# Selmer and free rank of Elliptic Curves

If I am not mistaken, the equality of the $p$-Selmer rank and the free rank of an elliptic curve are conjectured to be equal. This is one of the many implications of the Birch and Swinnerton-Dyer conjecture.

I want to ask, and excuse me if this is "stupid": Is it enough to show the equality of the ranks for a certain set of primes $p$ to prove the validity of the Tate-Shafarevich conjecture for a given elliptic curve or does one have to prove it for all primes $p$?

• They are equal if and only if the $p$-primary part of Sha is finite. This is part, sort of an algebraic part of BSD. The more important point is that has all something to do with $L$-functions. – Chris Wuthrich Jul 23 '16 at 21:45

You first statement is correct, both ranks are expected to be equal. In particular we have:

$$\mathrm{rank}\,\,\mathrm{Sel}_p(E/K)=\mathrm{rank}(E/K)+\mathrm{rank}\,\,Ш(E/K)[p^\infty]$$

So if either $Ш$ or its $p$-primary part are finite, then the equality holds.

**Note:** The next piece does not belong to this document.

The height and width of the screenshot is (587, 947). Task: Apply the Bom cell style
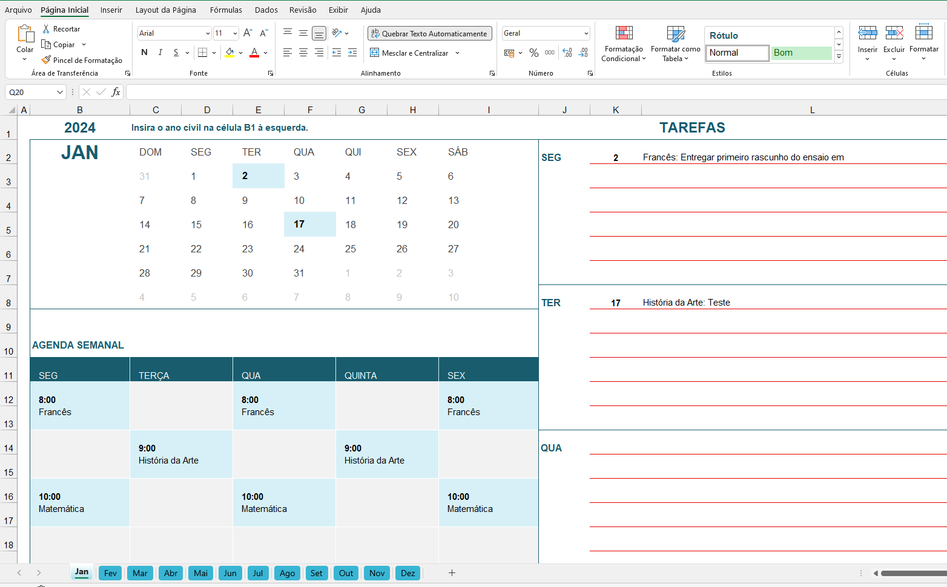801,53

And conversely, the equality for any prime implies the Tate-Shafarevich conjecture.

But none of this implies the Birch and Swinnerton-Dyer conjecture, although it is all closely related (see for example the partity (and p-parity) conjectures).

The $p$-Selmer rank is the more accessible tool which allows us to bound the rank, as for example in the recent breakthrough of Bhargava and Shankar. But notice that they don't prove new cases of BSD, they quantify the ones known from Gross-Zagier-Kolyvagin-Breuil-Conrad-Taylor-Wiles ($\leq 1$).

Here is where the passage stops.